Originaltitel: VOX LUX
USA 2018, 115 min
FSK 12
Verleih: Kinostar
Genre: Drama, Musik
Darsteller: Natalie Portman, Jude Law, Stacy Martin
Regie: Brady Corbet
Kinostart: 25.07.19
1999: Teenager Celeste überlebt knapp ein Massaker an ihrer Schule; darauf schreibt das Mädel ein Lied und trägt es öffentlich vor. Da es sich um eine Mein-Schmerz-ist-auch-Deiner-Scheinheiligkeit handelt, die heutzutage Castingshows dem danach gierenden, mainstreamzugewandten Publikum oft als „Powerballade“ unterjubeln, gerät das Ding zum Superhit, aus Celeste explodiert ein Megastar.

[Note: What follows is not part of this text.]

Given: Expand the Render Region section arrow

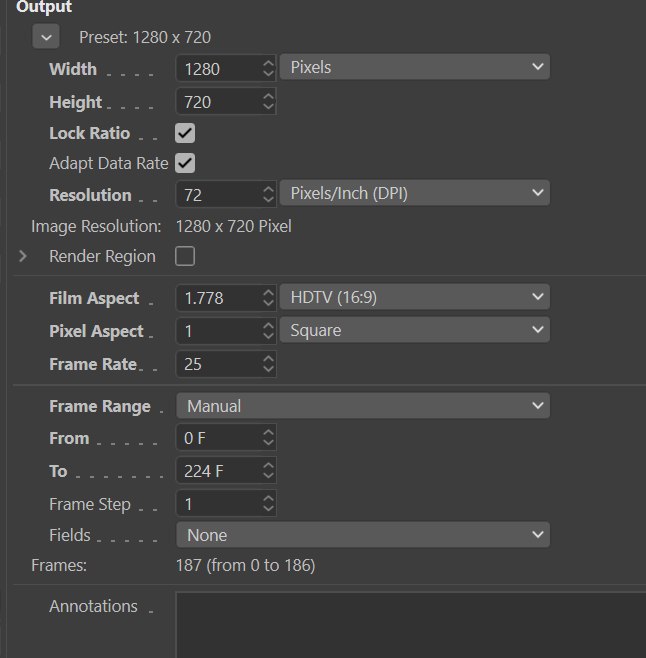Looking at the screenshot, I should pos(23,256).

Jenen verkörpert dann Jahre und vielerlei Unbill später Natalie Portman dermaßen ungebremst, daß man regelrechte Angstschübe spürt: Vergaß die Aktrice plötzlich alles je über differenzierte Schauspielkunst Gelernte? Müssen wir uns zukünftig immer auf gellendes Gekreisch und Geheul, lächerliche Akzente sowie albernes Rumfuchteln einstellen? Schafft vielleicht bloß noch der mitgereiste Privat-Veterinär beruhigende Abhilfe? Derlei finsteren Vorstellungen hingegeben, schreckt auch die Figurenentwicklung rechtschaffener Billigkeit kaum mehr. Natürlich hat das Showbiz, diese ihre eigenen Kinder regelmäßig zum Frühstück, Mittag und Abendbrot fressende Monstermutter, Celeste einmal von oben nach unten breiig gekaut und als veritable Bitch wieder ausgespuckt. Könnte fieser Mediensatire den bestenfalls zum Wegglitschen zwingenden Boden bereiten – dürften die Mimen statt lauwarmer Luft knackige Dialoge sprechen, während Plattheit das Mittel der erzählerischen Wahl stellt.

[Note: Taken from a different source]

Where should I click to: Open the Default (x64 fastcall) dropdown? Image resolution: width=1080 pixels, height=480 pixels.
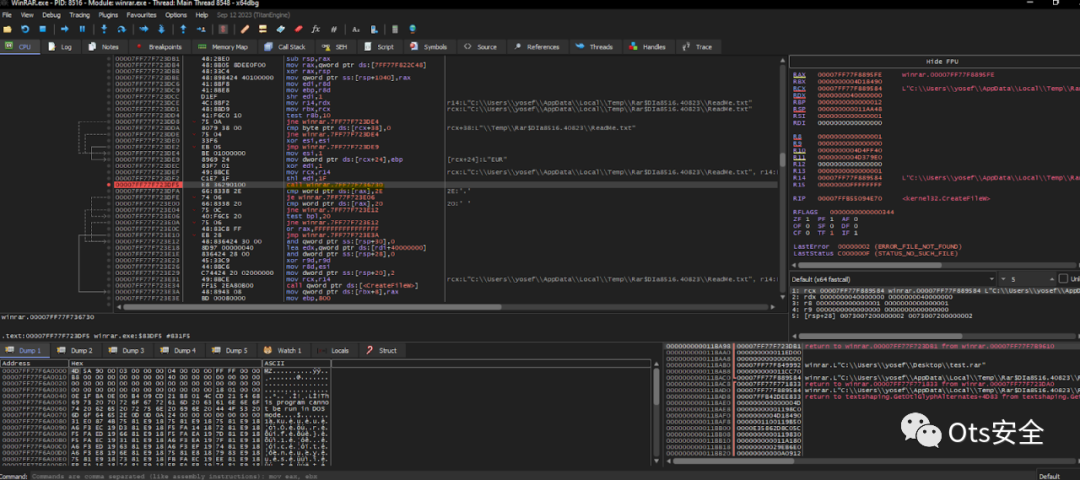[x=880, y=278]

Geschickt getarnt indes, wenn sie durch beiläufigen 9/11-Verweis Celestes Unschuldsverlust dem einer ganzen Nation gleichsetzt, einen weiteren Terrorakt für Handlungszwecke instrumentalisiert. Doch so ambitioniert VOX LUX äußerlich wirkt, Willem Dafoes Off-Kommentar zum intellektuellen Raunen eindampft, beim Ausloten optischer Grenzen einen umgekehrten Vorspann den Anfang vom Ende ahnen läßt, Nachwuchsmimin Raffey Cassidy locker doppelt besetzt – innen gärt trotzdem Versagen. Der wohl intendierte Seelenstriptease bleibt gespreizte Nabelschau, die Gesellschaftsobduktion versackt in grober Aufschneiderei, und als eitles Selbstporträt von Protagonistin und Regisseur funkelt, was gern glanzlose, weil total düstere, Charakterstudie sein mag.
Am Ende findet Portman schier kein Ende darin, dürren Elektro-Sound zu vertanzen, parallel richten Einblendungen wie „Baby avec Cash“ den Zeigefinger aufs Offensichtliche. Der Rest ist nur leeren Gedankenraum ausfüllende Stille. Gnädig, endlich.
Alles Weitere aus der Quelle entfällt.